De Freitas reported an alleged rape to the police in January 2013, a few days after the alleged incident in which she said she had been drugged then raped. The police investigated the incident, interviewing her and the alleged perpetrator, before telling her that they could not proceed further as there was not a realistic chance of a successful conviction. Her father, David de Freitas said she accepted the decision and tried to get on with her own life.
However, the accused man, pursued a private prosecution for perverting the course of justice. He accused her of making a false allegation of rape. Some months later the Crown Prosecution Service took over the case, against the advice of the police. The trial against Ms De Freitas was due to open on 7th April 2014. On 4th April 2014 she killed herself. She suffered from bi-polar disorder and had previously been sectioned.
The specialist sex-crime officers who investigated the rape complaint made by Eleanor de Freitas, consistently refused to support prosecutors in the case against her for allegedly making up the allegations. They were supported by their senior officer, but overruled by Martin Hewitt, an assistant commissioner at the Metropolitan police after lawyers from the Crown Prosecution Service held a meeting with him.

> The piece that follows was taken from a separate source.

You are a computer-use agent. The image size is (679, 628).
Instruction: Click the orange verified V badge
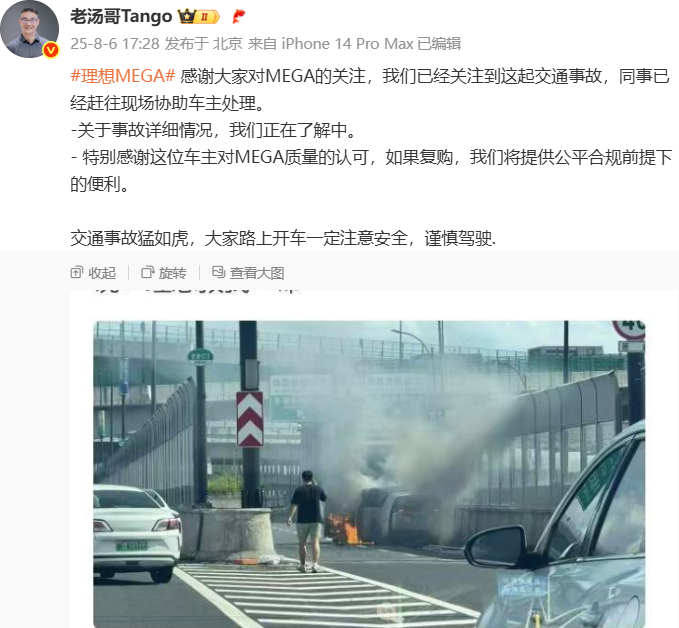[51, 50]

In a letter, DI Julian King, of Sapphire, the sexual offences investigation unit, said: “I stand by my decision in that I do not believe that Eleanor should ever have been prosecuted for PCJ [perverting the course of justice].”
At the inquest in March 2015, Eleanor de Freitas’ family criticised the Crown Prosecution Service for taking over the private prosecution started by the man she had accused of attacking her. Ms de Freitas’s father, David, told West London coroner’s court that his daughter was embarrassed about evidence that could emerge at her trial “to do with escort services and tantric massage services”.

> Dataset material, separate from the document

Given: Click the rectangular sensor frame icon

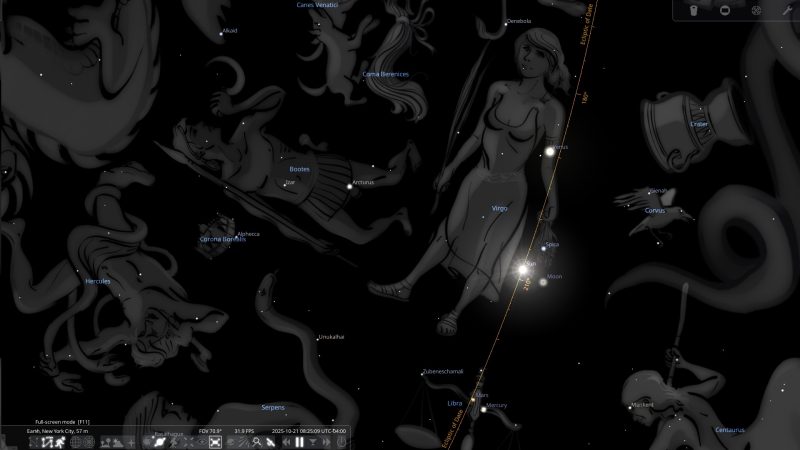Looking at the screenshot, I should pos(724,11).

It emerged after her death that Ms de Freitas had advertised herself on a website offering “tantric massages”, with pictures of her in underwear.
Chinyere Inyama, senior coroner for West London, recorded a verdict of suicide and said the upcoming trial was a “significant stressor”.
Victim Support, Justice for Women and the charity Inquest previously raised concerns about the decision to prosecute De Freitas.
Alison Saunders, the director of public prosecutions, vigorously defended the decision to prosecute, saying it was a unique and tragic case.
The man who brought the case against her, whom she had previously accused of rape, was her former lover, Alexander Economou, the son of a Greek shipping magnate.
Note: This report was drawn from reports in the Guardian and the Times.